Test kits should not be considered to be the determining factor when dosing because they do have a margin for error. This is especially true in colorimetric or turbidity test where it is difficult to tell minor color or turbidity differences that are necessary with minor differences such as .1-.2 or 5.5 and 10 ppm. Therefore, doing the math helps to get your doses within a certain range and why Tom says don't trust the test kits. Of course, if you are using cheap kits, their margin for error is higher and the chances of something blocking their reading is also high. This is another reason why you shouldn't trust the kits.

Having a range of a certain nutrient is what is important. I like to keep my K between 10 -20 ppm for example. Therefore, I just use my math and test kits to make sure I'm within that range. I think most hobbyists should do that.

Fortunately, I use a colorimeter that is able to read the color/turbidity using a computer and laser. This provides a high degree of accuracy. As I'm using LaMotte test kits, I have a high degree of confidence of my readings. Most of the time, I'm more or less on point with the math.

I use math to calculate how much of a certain nutrient I will be putting into my aquarium. For example, how much KNO3 I'm going to dose my tank to get 10 ppm K. I use the test kits to tell me how much my tank is sucking up between water changes. Doing this I found I have to dose every couple of days to stay within range. This is particularly important in high-light, CO2 enriched tanks. How would you do that with math only? I recall Neil Frank once being surprised to find K levels in his tank over 75 ppm! How do you know how much accumulation is taking place without them?
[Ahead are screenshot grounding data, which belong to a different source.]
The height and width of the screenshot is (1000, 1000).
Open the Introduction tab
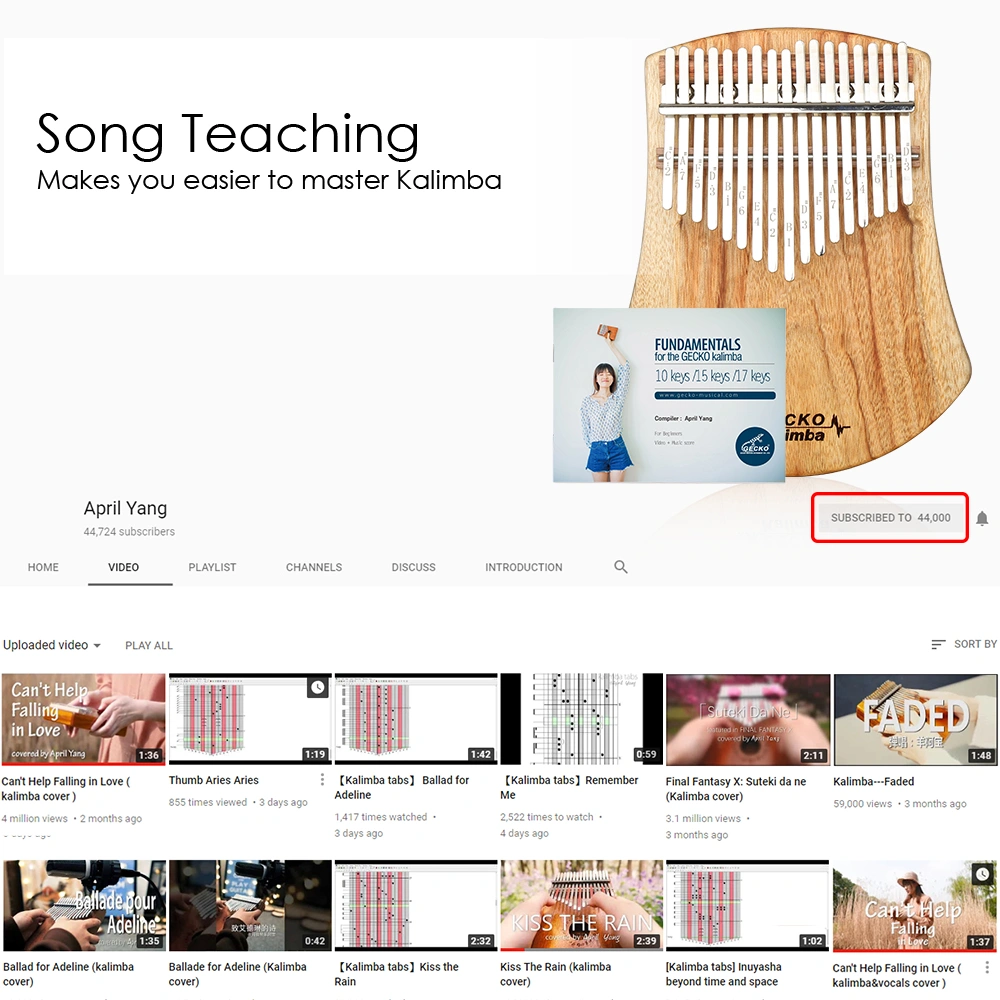[524, 567]
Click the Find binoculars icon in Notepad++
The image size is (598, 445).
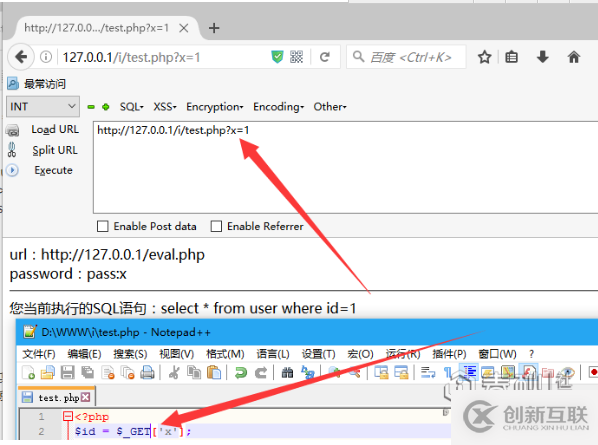pos(287,373)
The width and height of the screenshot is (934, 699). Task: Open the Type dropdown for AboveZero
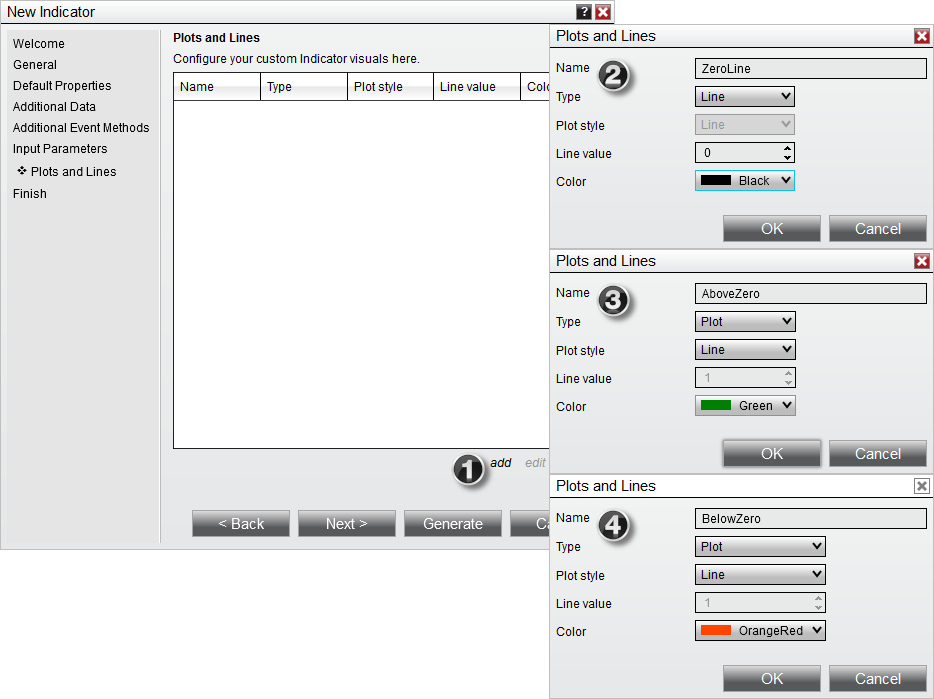744,321
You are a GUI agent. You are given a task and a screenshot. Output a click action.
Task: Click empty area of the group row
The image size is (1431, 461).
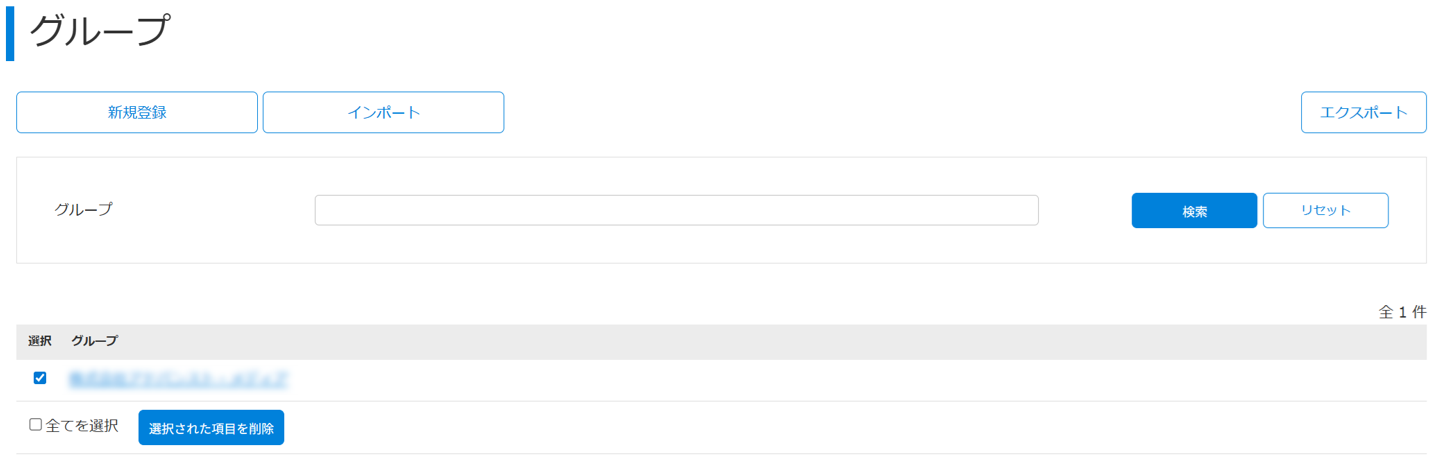[x=800, y=380]
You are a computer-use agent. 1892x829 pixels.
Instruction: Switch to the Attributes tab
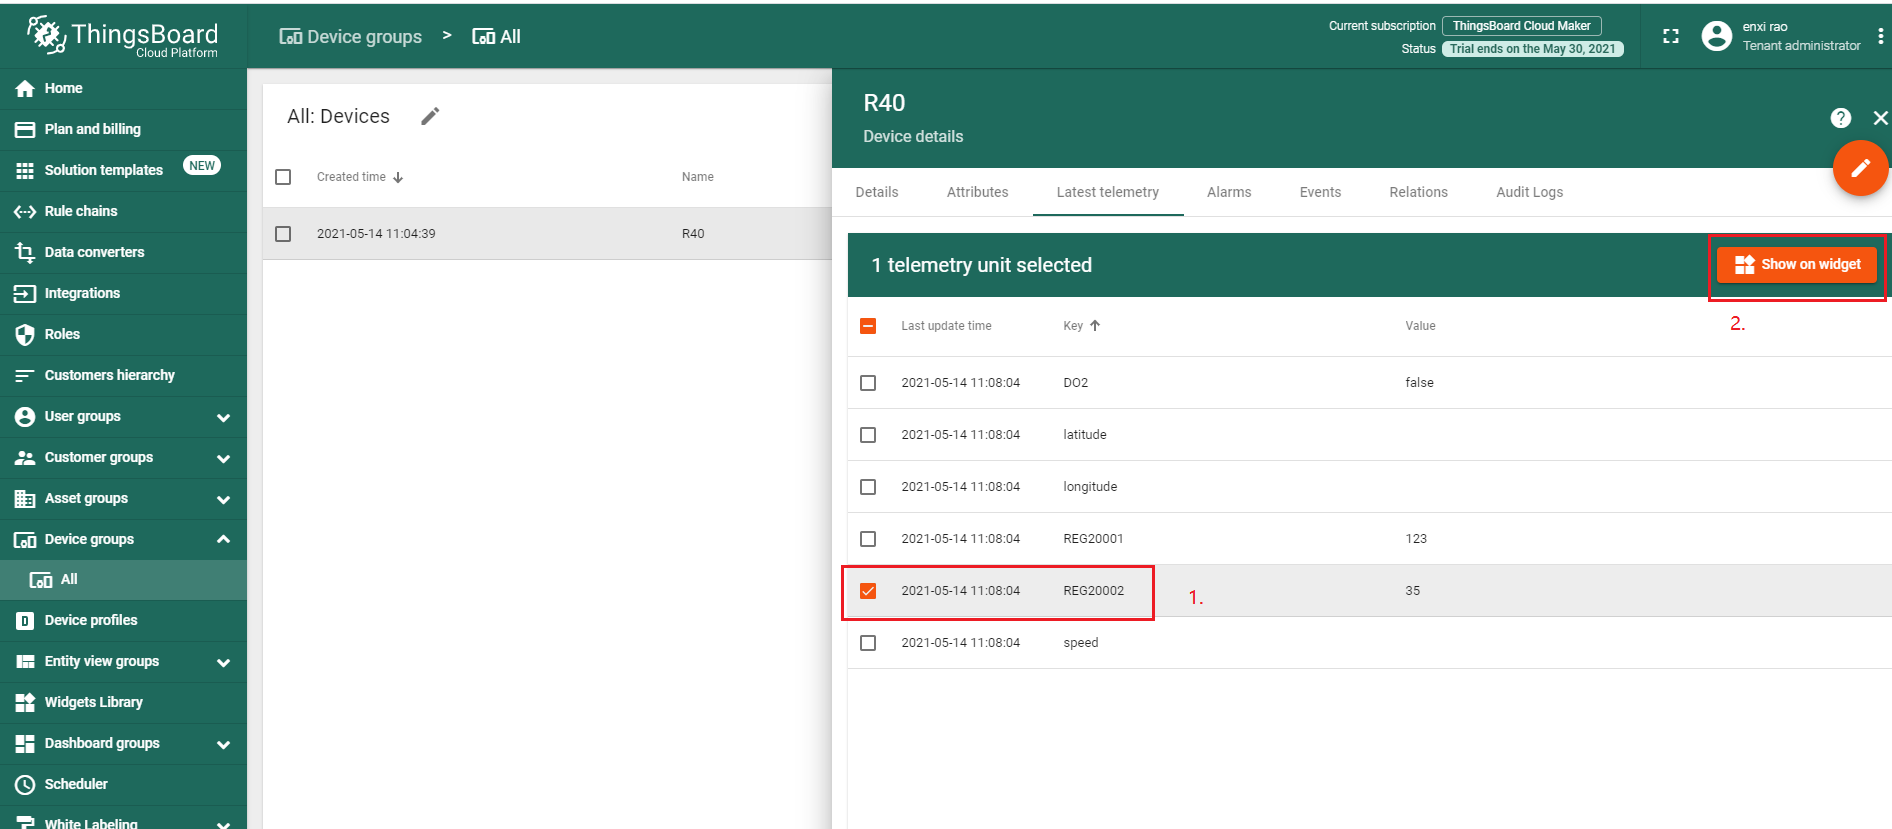(x=977, y=192)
Test kits can be a valuable learning tool especially for beginners. We shouldn't discount them unless we are sure they can result in wrong conclusions.


----------



## Gomer (Feb 2, 2004)

While you know how much you add to the tank, and know how much you remove at water changes (well...do you truely know the real volume of water in your tank? do you truely know how much you remove from the tank each time. ...and are these numbers more or less accurate than the accuracy of the test kits?) you do not know your plants uptake. Suppose you have a good idea on uptake, do you know if your uptake is stable? are these uptakes etc fall within a narrower margin of accuracy than a test kit?

...just thoughts


----------



## Steve Pituch (Jan 25, 2004)

Art,

It seems you are using the kit the best possible way. Get an initial reading perhaps after a water change and before you add the ferts. Then put a calculated amount of ferts in the tank, wait 30 minutes and then take anther reading and compare it to your calculated amount plus the original residual amount. Then take additional readings at periodic (daily?) intervals to see how the plants are consuming the nutrient. Hopefully the nutrient won't change so it doesn't read the same by the kit.
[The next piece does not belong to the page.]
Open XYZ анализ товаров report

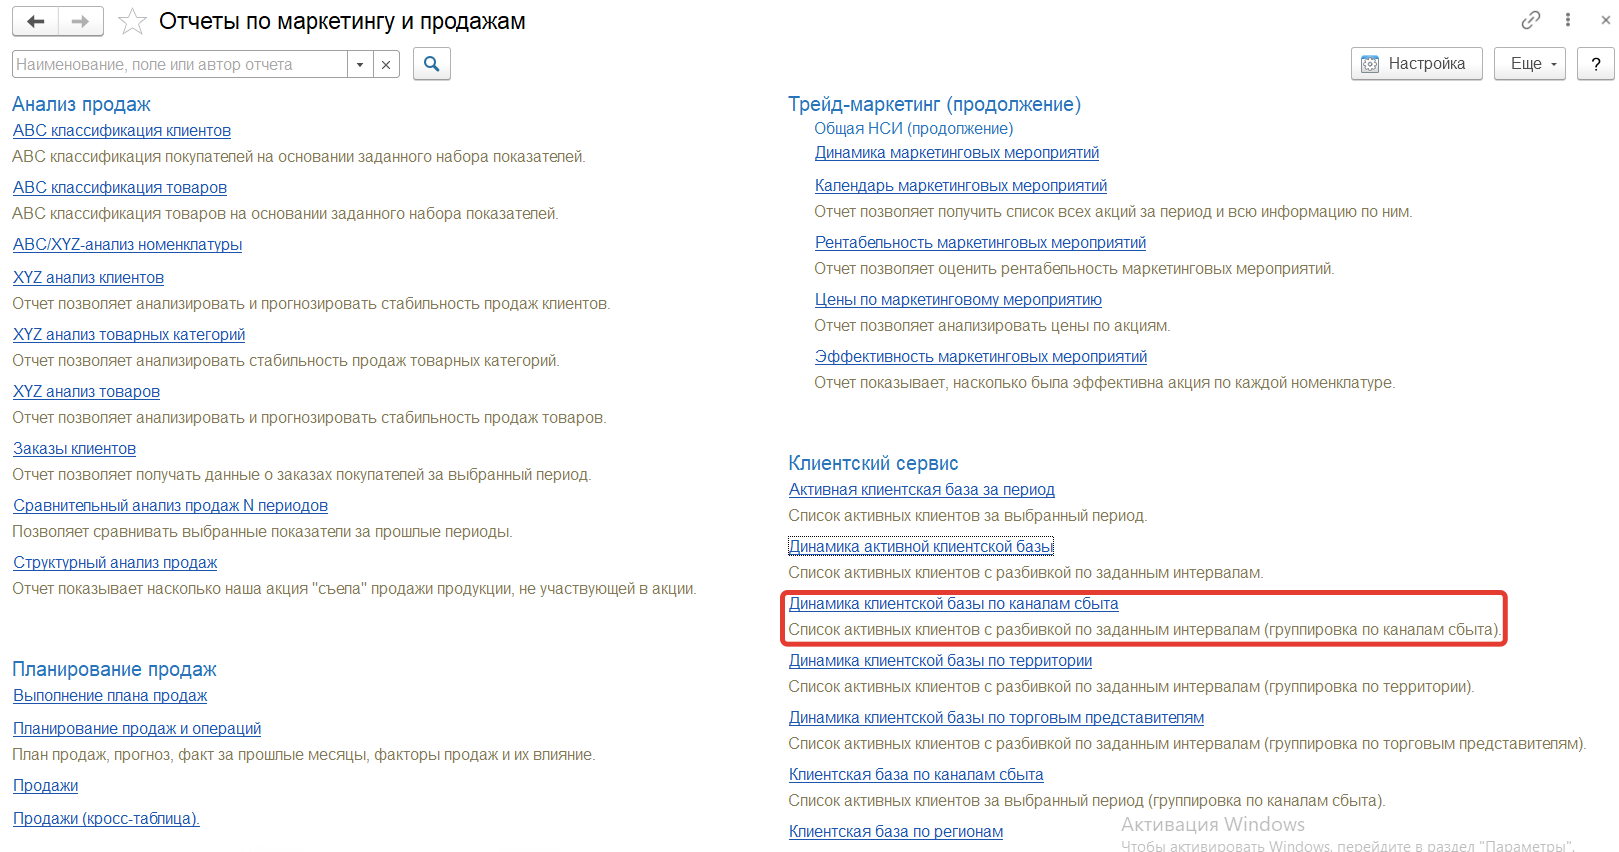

Start this on the 58 gallon tank please! :lol: 

Steve Pituch


----------



## MiamiAG (Jan 13, 2004)

Steve,

Yes. That's about how I use them. They are only a tool. 

I will post exact readings tonight when I get home.

I also use the kits on my experiments. For example, I am testing out the use of akadama as an alternative to Eco-Complete and Flourite. I need to see the impact it has on water parameters- mostly GH/KH.

I therefore calculate an amount of GH/KH I want in the water before putting in the akadama. I confirm with test kit. Then I add akadama and test water periodically thereafter to measure the impact.


----------



## plantbrain (Jan 23, 2004)

K+ test kits did not tell me much in the range I needed when I used them, 20-30ppm.

I suppose if you try to run the K+ down etc for some reason, or add lots etc, it might be of use. 

Personally I sold mine.

It works etc, but it's just one of those nutrients I'm not worried about as long as a fair amount is present, dosing KNO3 alone does that for my tanks.

Regards, 
Tom Barr


----------